Every work session I start spawns helper programs: small servers that connect me to outside services like email, calendars, and my records. When a session ends cleanly, they shut down with it. When it crashes, or a terminal closes mid-thought, they survive me, orphaned and still running.
In February I went looking. I found 11 orphans alive at once, together consuming more than five full processor cores. The oldest two had been spinning since Saturday, two days after their sessions died.
The machine was crawling and nobody knew why.
If you run Claude Code, Cursor, or any tool built on the same plumbing (it’s called MCP), the check takes one line:
ps aux | grep mcp-server | grep -v grep
After I killed all 11, a new one appeared within hours. It was monopolizing most of a core by the time I looked again. The pattern is documented upstream in claude-code issue #1935.
The orphans aren’t doing useful work. They’re waiting forever for a parent that no longer exists.
Telling orphans from workers
Every program on a machine has a parent: the program that started it. An active helper still has a living parent. An orphan’s parent is gone. The operating system hands it to PID 1, the root process, the way an unclaimed suitcase ends up at lost and found.
The second signal is sustained high processor use with nobody to serve. Healthy helpers spend their lives idle, waiting for a call.
# Find MCP processes whose parent is PID 1 (orphaned and reparented)
ps -eo pid,ppid,pcpu,etime,command | grep mcp-server | awk '$2 == 1 {print}'
The reaper
The fix is a scheduled cleanup that fires every 10 minutes. It kills anything matching the orphan test and writes down each kill: which program, how much processor time, how long it ran. A companion check at session start sweeps anything that accumulated overnight.
The scheduler depends on the platform:
- Mac: a LaunchAgent rather than cron, because it survives the machine sleeping and waking.
- Linux: a systemd timer.
- Windows: the Task Scheduler.
The log mattered more than I expected. It quietly became a four-month study of which tools keep abandoning their children on this machine.
Four months of the kill log
The epidemic faded. The recent entries show one orphan in the last several weeks, caught idling at 0.0% processor use. An orphan, but a polite one.
Falling kill counts were exactly the signal the log was designed to surface. The upstream tools improved. Newer releases clean up their children far better than the February ones did. The remaining kills are mostly stray development servers, which the same parent check reaps.

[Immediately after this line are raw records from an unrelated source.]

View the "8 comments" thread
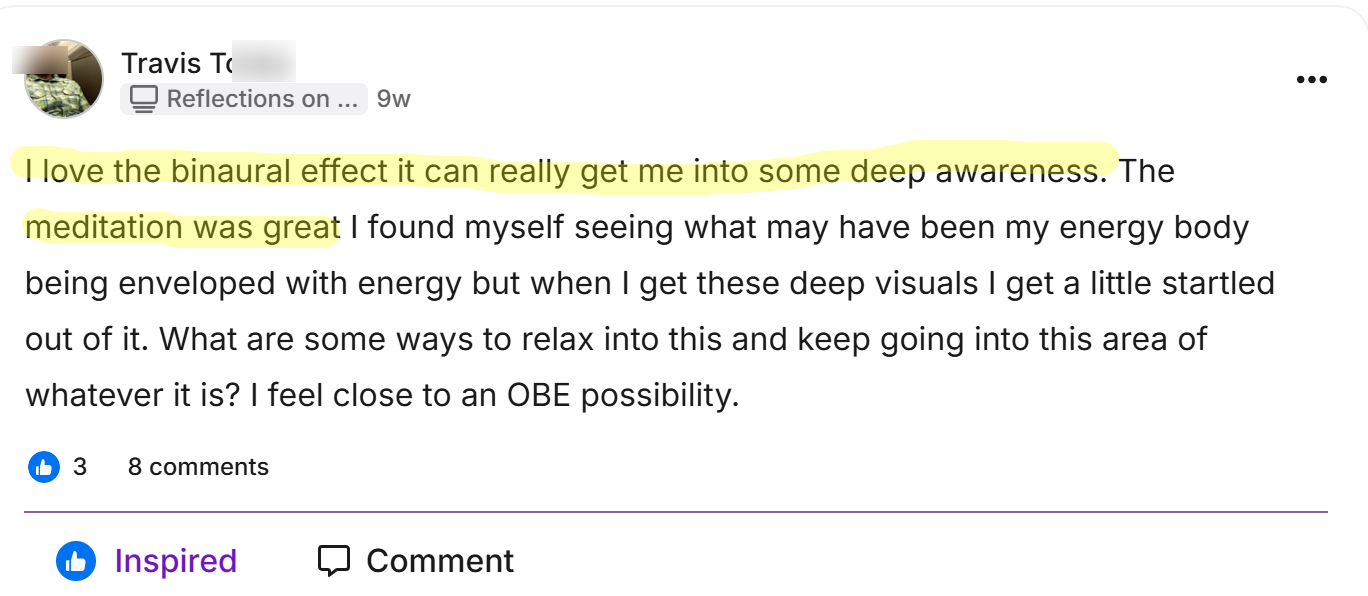The width and height of the screenshot is (1368, 596). pyautogui.click(x=198, y=467)
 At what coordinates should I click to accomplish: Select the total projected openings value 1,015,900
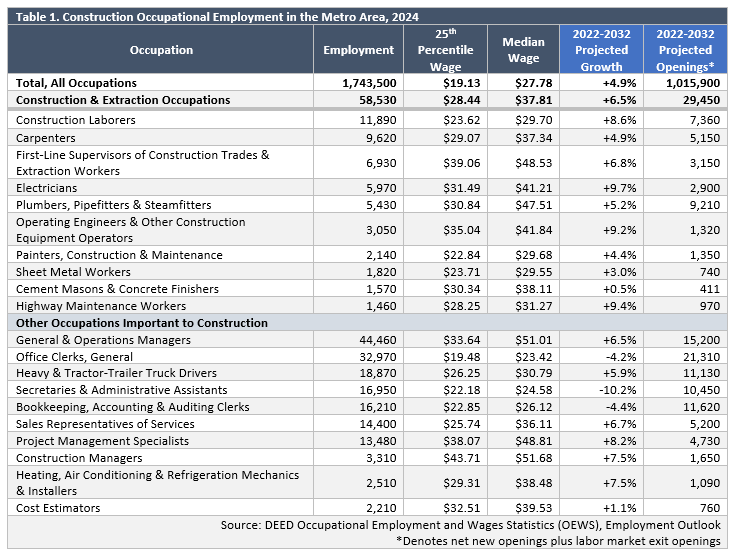(x=687, y=83)
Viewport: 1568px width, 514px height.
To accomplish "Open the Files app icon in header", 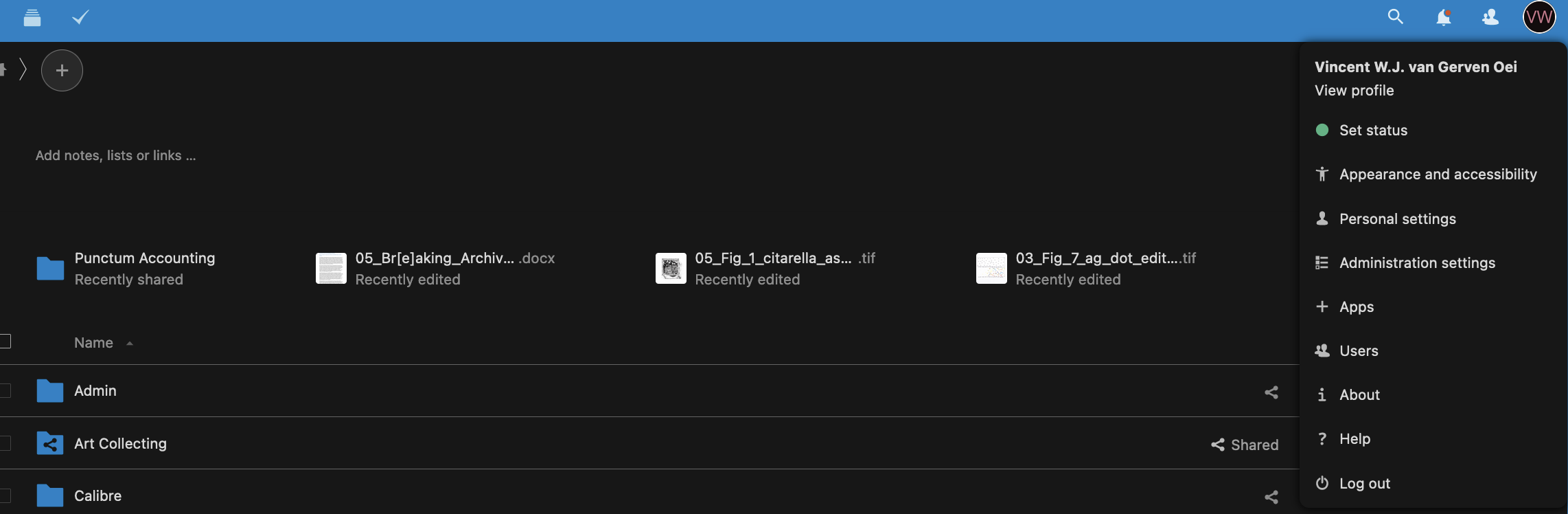I will (x=32, y=18).
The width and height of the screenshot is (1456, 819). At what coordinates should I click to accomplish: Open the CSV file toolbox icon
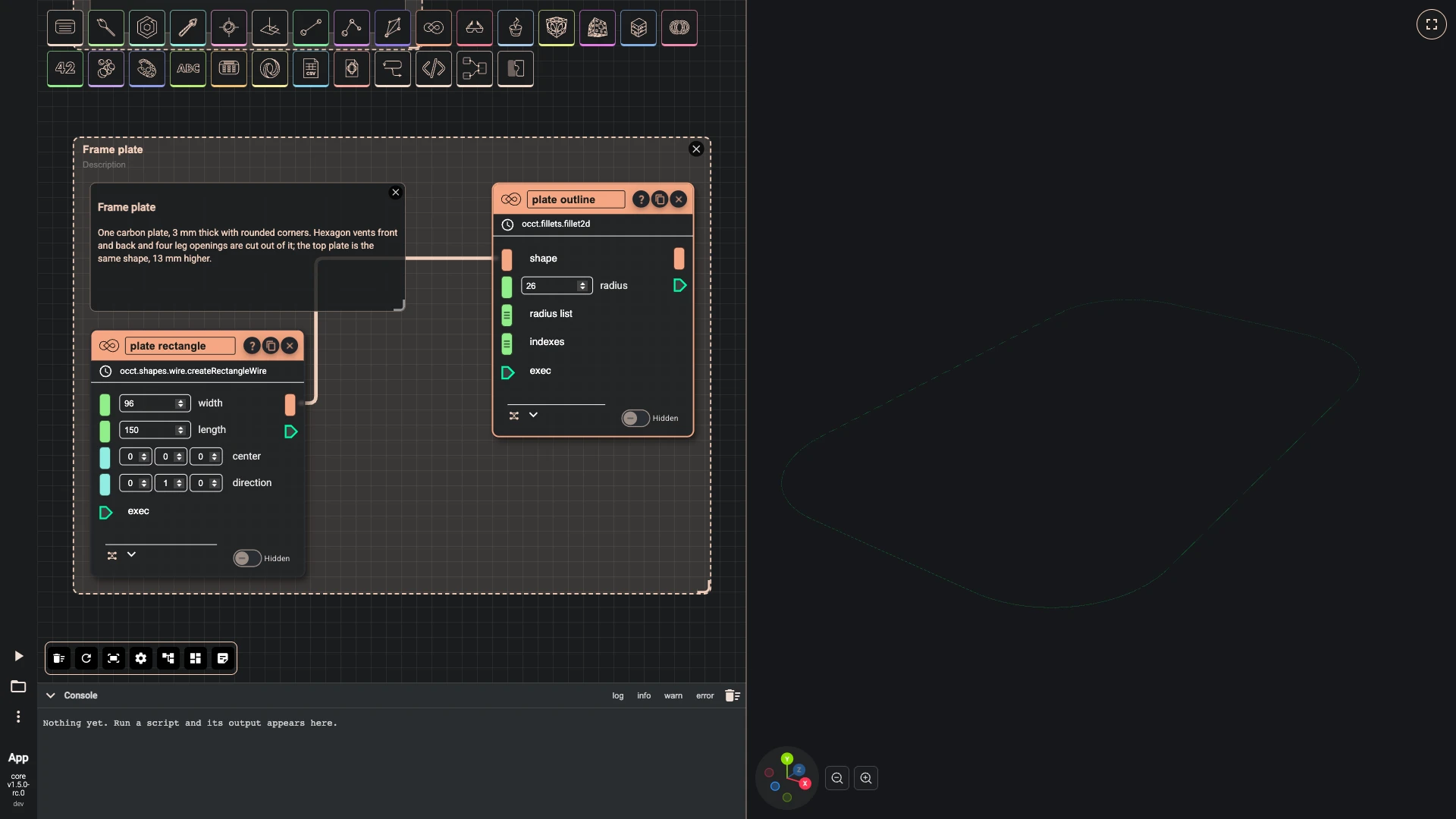click(x=311, y=68)
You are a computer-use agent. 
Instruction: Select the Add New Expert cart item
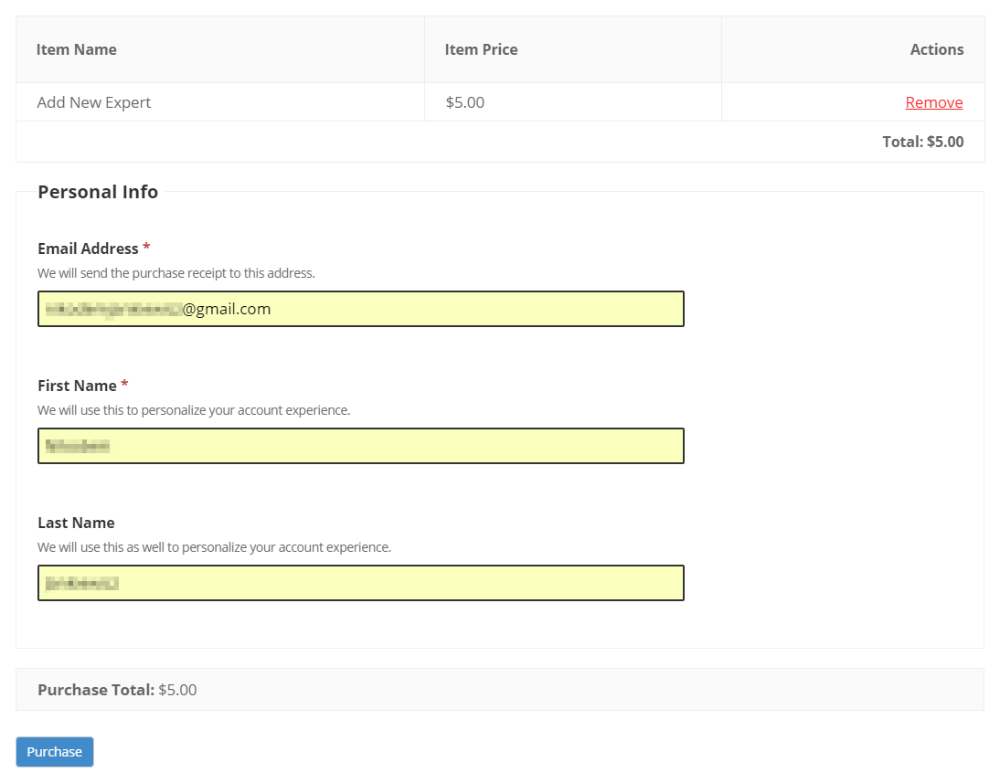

Then the fix showed its limits. In June, the same machine ran two copies of one background worker fighting over the same job list for days. The orphan detector never blinked.
It was right to stay quiet: both copies had legitimate parents. A parent check answers one question: “does this program still have an owner?” It can’t answer “how many of these should exist?”
That second question needs a head count: what should be running, compared against what actually is, in both directions. That incident has its own story.
An orphan is a program that lost its owner. A duplicate is an owner with one program too many. I keep the reaper for the first and take a head count for the second.